• EXERCISE DESCRIPTION
What is needed here is an exact repetition of the records below, beginning at the line that has "Öncəki (41, 1442)" and stopping after the line that has "Контакты (81, 255)".
***** DATA SHOWN
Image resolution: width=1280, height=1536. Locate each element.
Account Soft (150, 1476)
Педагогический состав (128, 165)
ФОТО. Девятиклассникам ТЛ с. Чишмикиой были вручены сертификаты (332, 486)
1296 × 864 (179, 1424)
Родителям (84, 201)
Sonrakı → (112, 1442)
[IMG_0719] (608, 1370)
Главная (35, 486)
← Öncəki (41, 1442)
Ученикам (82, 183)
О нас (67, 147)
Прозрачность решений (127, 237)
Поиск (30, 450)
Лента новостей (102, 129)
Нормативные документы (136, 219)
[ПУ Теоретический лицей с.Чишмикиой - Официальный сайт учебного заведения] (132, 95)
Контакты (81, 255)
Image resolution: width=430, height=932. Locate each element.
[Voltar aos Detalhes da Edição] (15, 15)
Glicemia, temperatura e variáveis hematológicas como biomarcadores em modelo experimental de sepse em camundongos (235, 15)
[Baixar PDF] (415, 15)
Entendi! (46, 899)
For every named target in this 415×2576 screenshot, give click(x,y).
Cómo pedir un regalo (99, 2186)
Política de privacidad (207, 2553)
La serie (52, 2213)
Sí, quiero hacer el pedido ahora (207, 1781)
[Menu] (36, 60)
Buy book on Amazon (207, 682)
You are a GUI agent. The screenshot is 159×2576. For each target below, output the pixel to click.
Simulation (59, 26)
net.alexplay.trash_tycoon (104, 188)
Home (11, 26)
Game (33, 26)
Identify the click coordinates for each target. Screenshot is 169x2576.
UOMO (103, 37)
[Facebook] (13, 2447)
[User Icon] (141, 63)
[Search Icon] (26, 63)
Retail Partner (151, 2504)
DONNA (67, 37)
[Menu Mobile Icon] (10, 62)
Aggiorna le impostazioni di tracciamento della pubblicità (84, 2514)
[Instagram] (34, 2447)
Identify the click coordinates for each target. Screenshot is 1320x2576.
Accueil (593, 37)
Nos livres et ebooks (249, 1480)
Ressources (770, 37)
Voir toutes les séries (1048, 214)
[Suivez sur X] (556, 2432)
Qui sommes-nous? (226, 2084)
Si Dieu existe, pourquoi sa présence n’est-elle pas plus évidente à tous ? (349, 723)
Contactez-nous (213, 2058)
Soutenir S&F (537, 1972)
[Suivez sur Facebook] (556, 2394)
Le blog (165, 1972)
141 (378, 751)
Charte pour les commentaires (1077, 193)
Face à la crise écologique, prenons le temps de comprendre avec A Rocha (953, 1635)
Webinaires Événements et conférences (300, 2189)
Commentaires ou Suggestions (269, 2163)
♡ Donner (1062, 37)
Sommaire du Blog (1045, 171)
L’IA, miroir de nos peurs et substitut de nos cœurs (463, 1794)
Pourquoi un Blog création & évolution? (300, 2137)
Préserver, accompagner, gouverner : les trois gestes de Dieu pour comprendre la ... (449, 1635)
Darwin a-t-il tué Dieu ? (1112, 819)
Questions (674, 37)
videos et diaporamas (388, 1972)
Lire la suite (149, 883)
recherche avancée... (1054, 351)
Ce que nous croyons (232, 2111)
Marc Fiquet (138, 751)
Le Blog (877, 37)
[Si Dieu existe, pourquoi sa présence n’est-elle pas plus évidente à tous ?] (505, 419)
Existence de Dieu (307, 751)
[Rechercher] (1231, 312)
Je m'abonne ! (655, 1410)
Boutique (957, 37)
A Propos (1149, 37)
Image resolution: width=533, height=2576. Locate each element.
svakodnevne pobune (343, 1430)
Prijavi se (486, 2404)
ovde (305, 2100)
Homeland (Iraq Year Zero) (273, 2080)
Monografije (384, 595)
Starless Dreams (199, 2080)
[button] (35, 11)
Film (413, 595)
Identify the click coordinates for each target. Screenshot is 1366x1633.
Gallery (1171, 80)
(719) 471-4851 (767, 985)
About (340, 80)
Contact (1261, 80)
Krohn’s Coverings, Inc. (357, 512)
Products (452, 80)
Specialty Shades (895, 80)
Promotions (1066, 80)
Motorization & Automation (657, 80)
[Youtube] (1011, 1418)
**********
• YOUR SOLUTION
← Öncəki (41, 1442)
Ученикам (82, 183)
О нас (67, 147)
Прозрачность решений (127, 237)
Поиск (30, 450)
Лента новостей (102, 129)
Нормативные документы (136, 219)
[ПУ Теоретический лицей с.Чишмикиой - Официальный сайт учебного заведения] (132, 95)
Контакты (81, 255)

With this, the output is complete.